* BEGIN Text to read *

Public Release: 

Hurricane Sandy's impact measured by millions of Flickr pictures

University of Warwick


IMAGE: Number of pictures posted on Flickr and the atmospheric pressure in New Jersey between Oct. 20 and Nov. 20, 2012. view more

Credit: Tobias Preis and Suzy Moat

A new study has discovered a striking connection between the number of pictures of Hurricane Sandy posted on Flickr and the atmospheric pressure in New Jersey as the hurricane crashed through the US state in 2012.

Hurricane Sandy was the second-costliest hurricane to hit the US, hitting 24 states in late October last year, with New Jersey one of the worst affected.

In 2012 32 million photos were posted on image hosting website Flickr and by counting the number of pictures tagged either 'Hurricane Sandy', 'hurricane' or 'sandy' between October 20 and November 20 2012, a team of researchers led by two Warwick Business School academics, Tobias Preis, Associate Professor of Behavioural Science and Finance, and Suzy Moat, Assistant Professor of Behavioural Science, found a strong link to atmospheric pressure dropping in New Jersey.

In fact, the highest number of pictures posted were taken in the same hour in which Hurricane Sandy made landfall in New Jersey. In Quantifying the Digital Traces of Hurricane Sandy on Flickr, to be published in Scientific Reports today (Tuesday November 5), Tobias Preis and Suzy Moat, of Warwick Business School, Steven Bishop and Philip Treleaven, of UCL, and H. Eugene Stanley, of Boston University, suggest that using such online indicators could help governments measure the impact of disasters.

Preis and Moat's work has previously uncovered a range of intriguing links between what people look for online and their behaviour in the real world. Recent results revealed that changes in how frequently people searched for financial information on Google and Wikipedia could be interpreted as early signs of stock market moves, and that internet users in countries with a higher per capita GDP search for more information about the future.

"Our steadily increasing use of digital technology is opening up new and fruitful ways to document and follow human actions," said Dr Preis. "Building on our recent work, we asked whether data from photos uploaded to Flickr could have been used to measure the impact of Hurricane Sandy.

"Our new results show that the greatest number of photos taken with Flickr titles, descriptions or tags including the words 'hurricane', 'sandy' or 'Hurricane Sandy' were taken in exactly the hour which Hurricane Sandy made landfall in New Jersey.

* END Text to read *
* BEGIN Data entries *

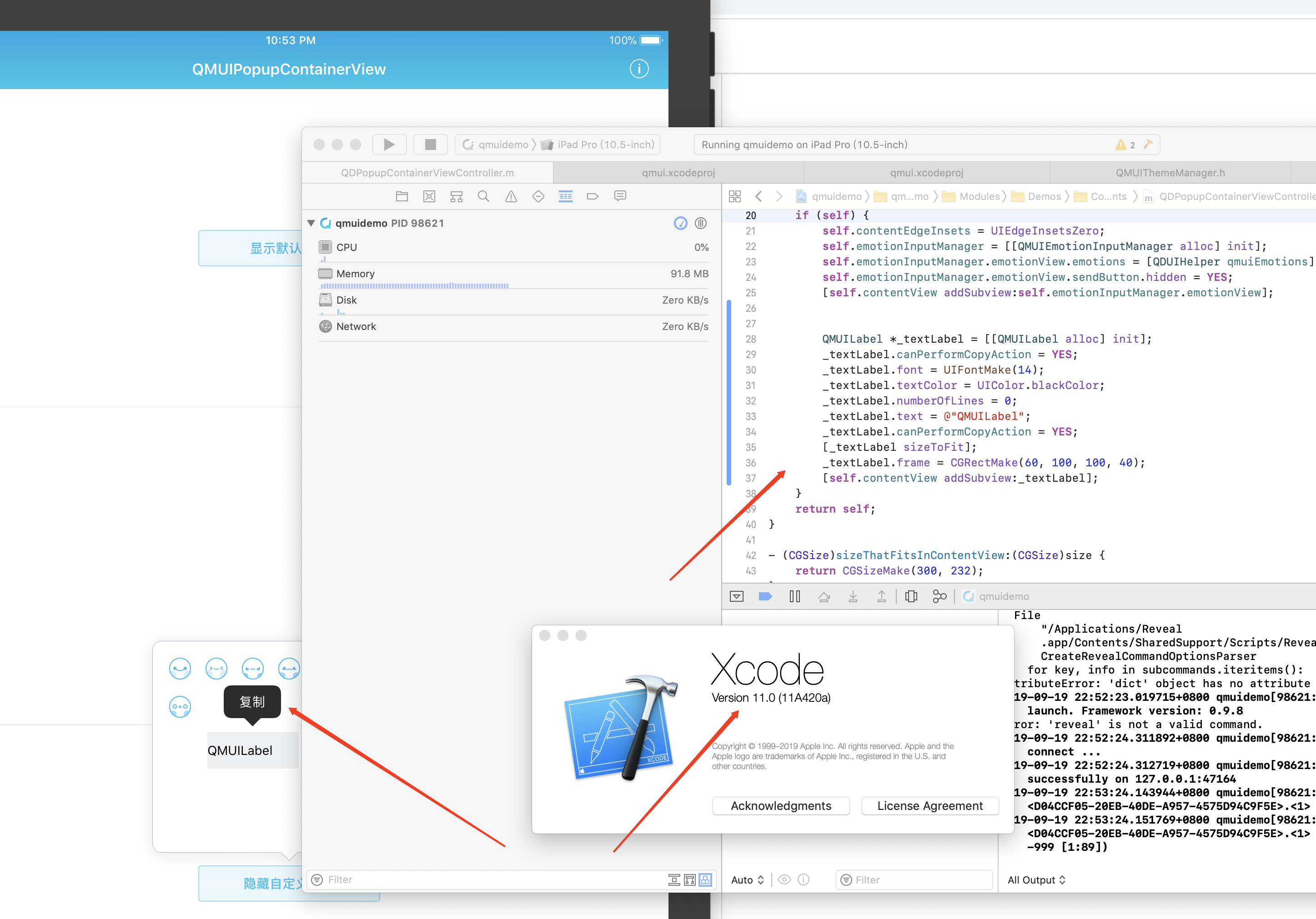
Task: Open the Find navigator search icon
Action: (484, 196)
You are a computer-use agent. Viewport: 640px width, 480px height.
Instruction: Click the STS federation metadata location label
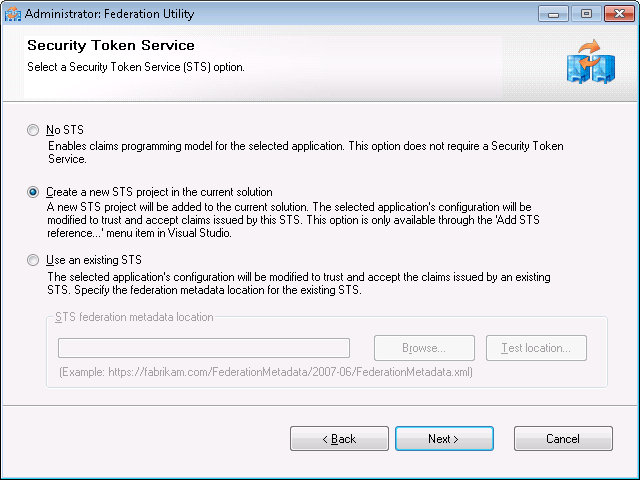[x=134, y=318]
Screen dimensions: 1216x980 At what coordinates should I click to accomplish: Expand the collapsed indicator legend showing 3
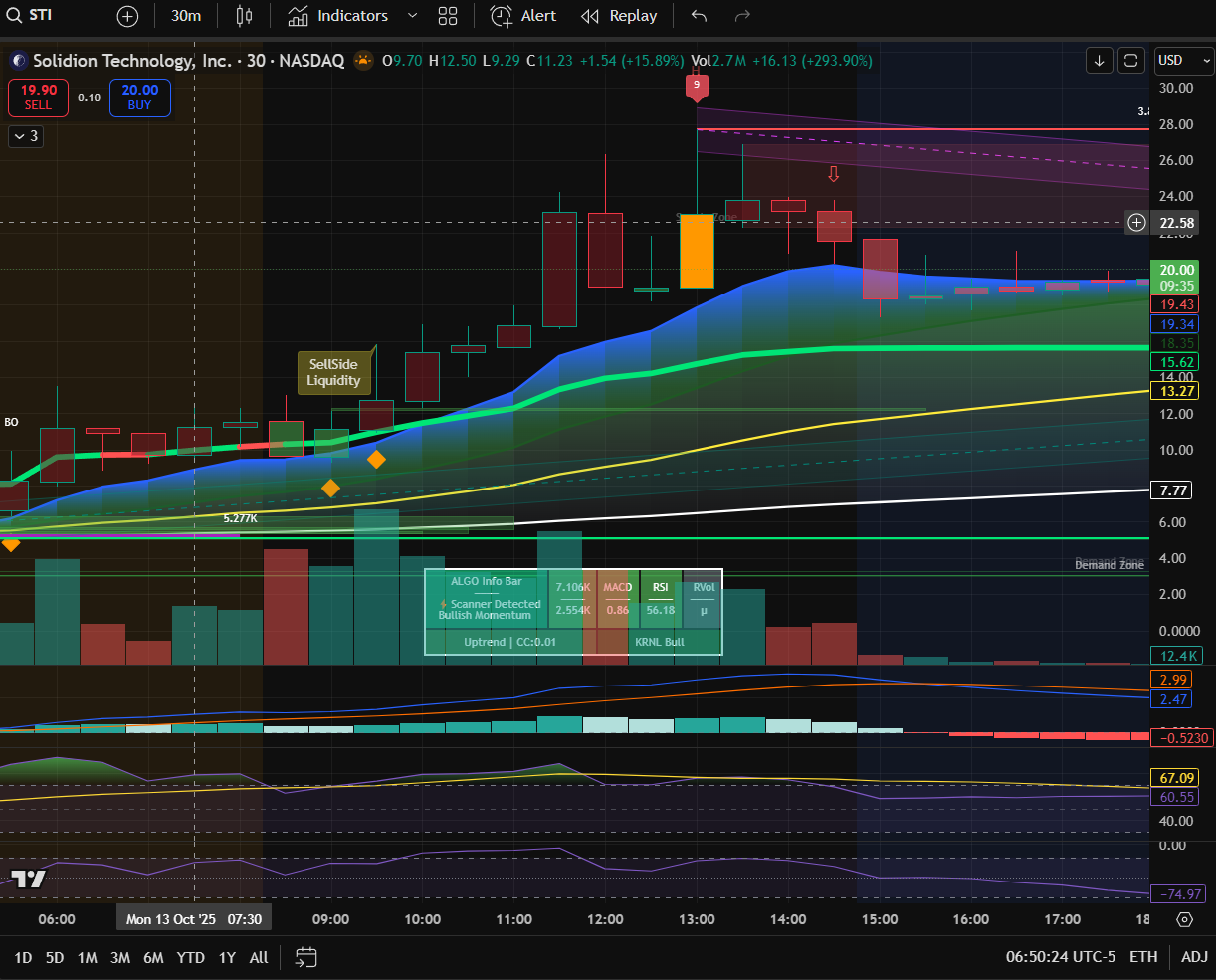pyautogui.click(x=26, y=136)
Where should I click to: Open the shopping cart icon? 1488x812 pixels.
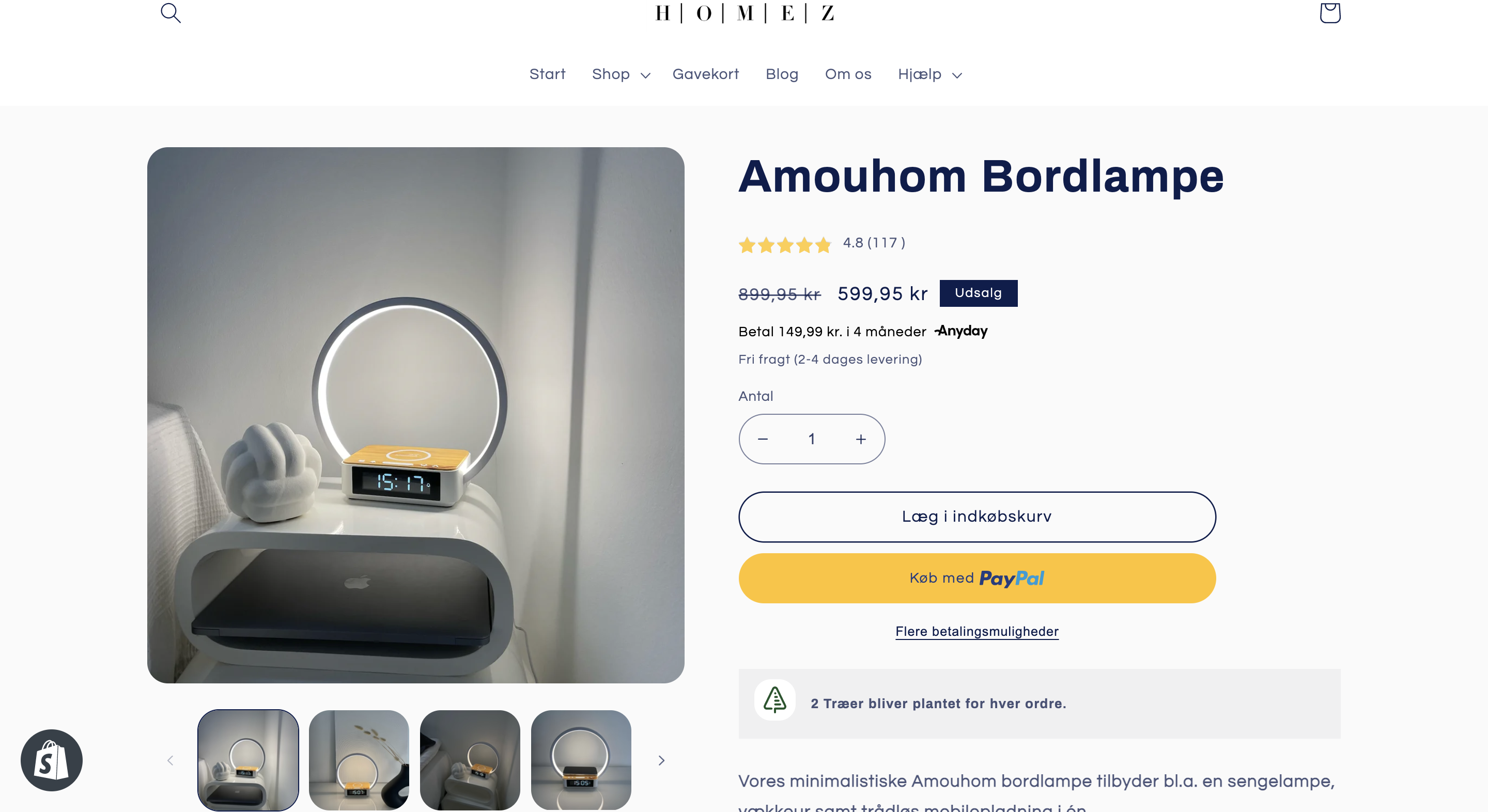tap(1330, 12)
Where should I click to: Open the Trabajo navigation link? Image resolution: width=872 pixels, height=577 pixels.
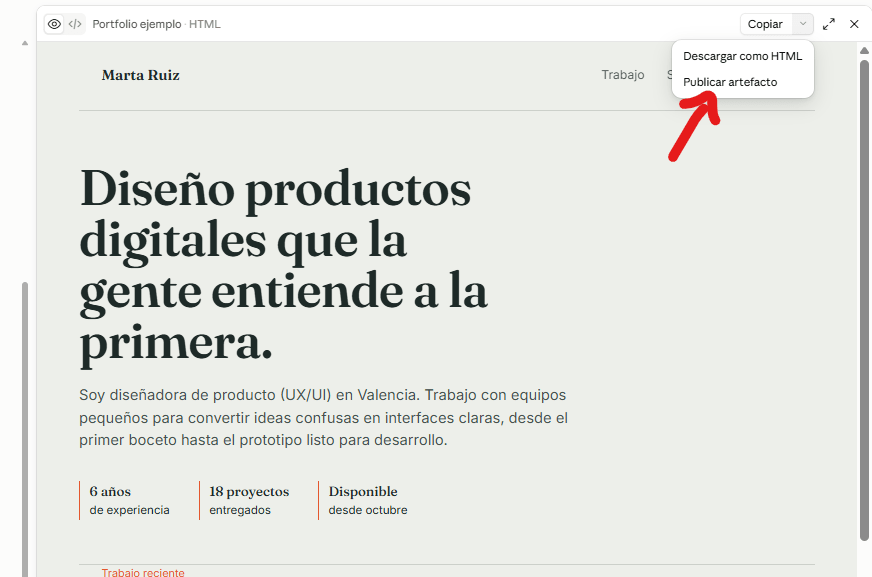point(623,74)
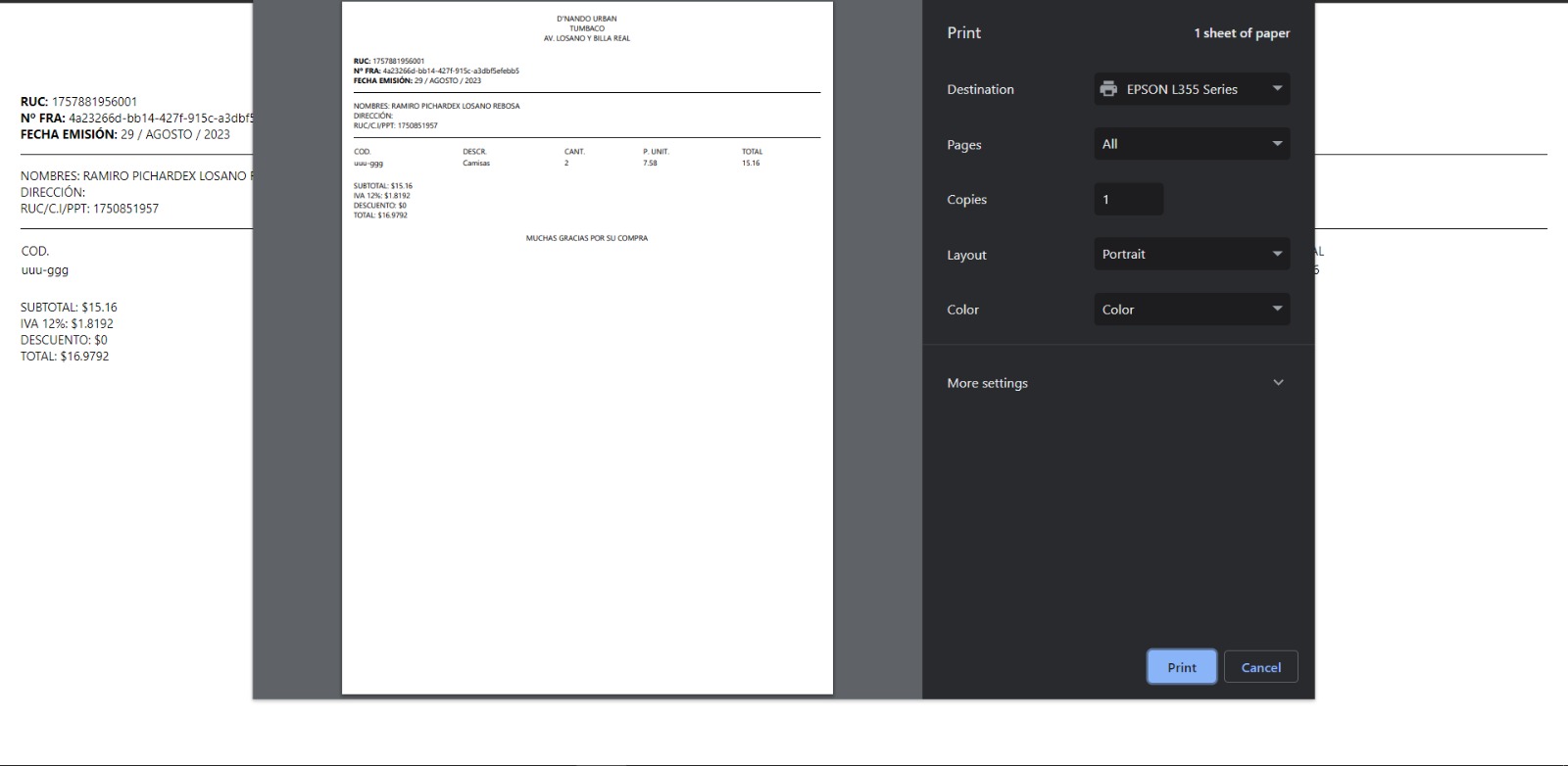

* END Data entries *

◆ Task set ◆
• 1. In the article on Hurricane Sandy and Flickr, when were the most pictures taken?
• 2. Please swap "Open" for "Select" in the rows from the line with "Where should I click to: Open the shopping" through the end of the rows, and give those lines again without the pictures.
The article and the rows have no connection to each other.

◆ Solution set ◆
• 1. In the same hour that Hurricane Sandy made landfall in New Jersey.

• 2.
Where should I click to: Select the shopping cart icon? 1488x812 pixels.
tap(1330, 12)
Where should I click to: Select the Trabajo navigation link? Image resolution: width=872 pixels, height=577 pixels.
point(623,74)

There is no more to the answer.